It’s the money, stupid. The game is doing okay, but in context, it’s not in NCSoft’s interest to keep it up and running.
Based on their Investor Relations report (PDF) of August 2012:
- NCSoft considers CoH an MMOG, which has a life cycle of 5-10 years. Introduced in 2004, that makes CoH 8 years old, close to end-of-life. (p. 4)
- CoH revenues are a tiny fraction of NCSoft’s income, vs. Aion and Lineage 1 and 2 — about 2% of sales. (p. 7 and 13)
- North America and Europe sales are a tiny fraction of NCSoft’s revenue (p. 13)

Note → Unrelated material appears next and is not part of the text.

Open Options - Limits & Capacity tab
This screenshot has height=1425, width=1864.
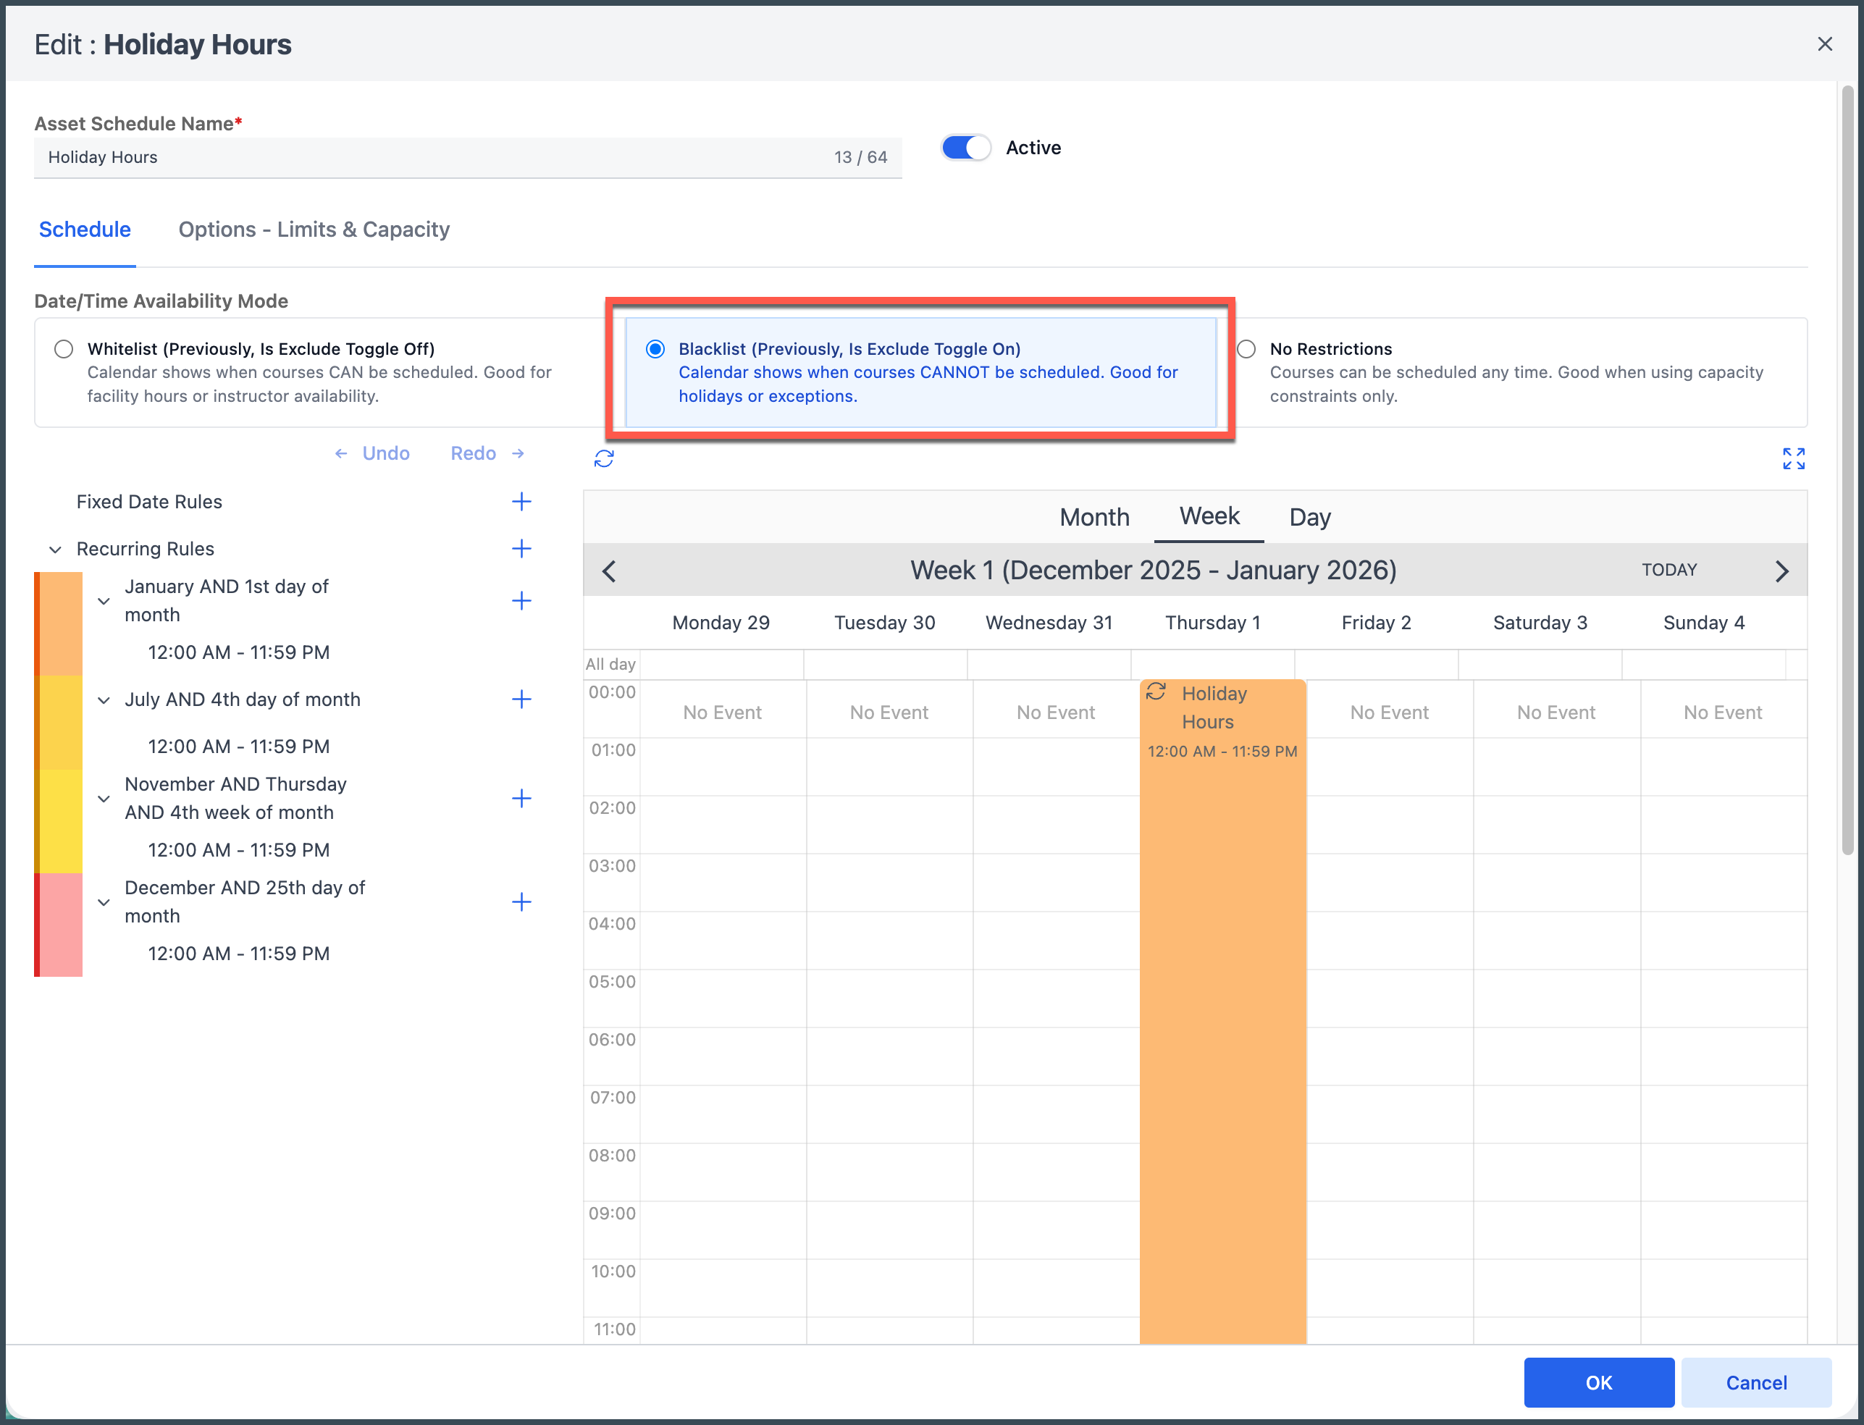point(314,230)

- CoH saw a tiny increase in sales over the last year, but as The Escapist notes, that with the change-over to the blended business model “City of Heroes Freedom,” which was meant to significantly increase revenues — which didn’t happen. (p. 13)

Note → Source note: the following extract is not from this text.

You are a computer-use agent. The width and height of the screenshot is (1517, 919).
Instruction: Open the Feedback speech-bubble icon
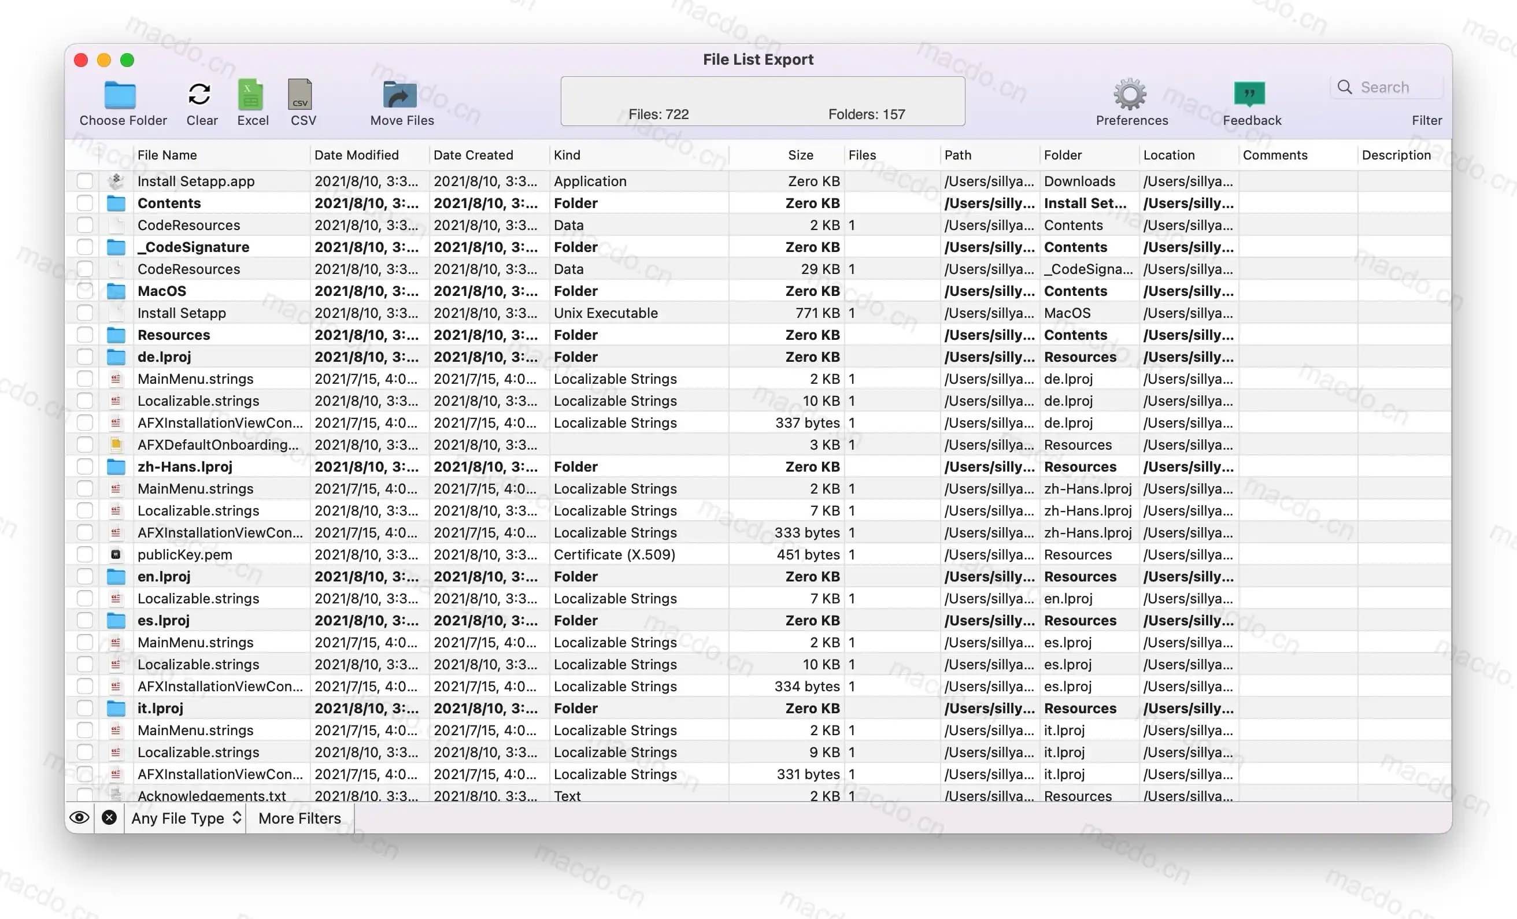pyautogui.click(x=1250, y=95)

- NCSoft profit and net income is way down. (p. 20)
- Company focus is on two big launches this year, Blade and Soul and Guild Wars 2. (p. 16-18)
Bottom line (so to speak), City of Heroes and, more importantly, Paragon Studios, was a distraction for a company in financial trouble and focused on upcoming releases. The revenue stream was small and going nowhere. From a purely business standpoint, it makes all the sense in the world for them to pull the plug.
But it still sucks big-time for the players.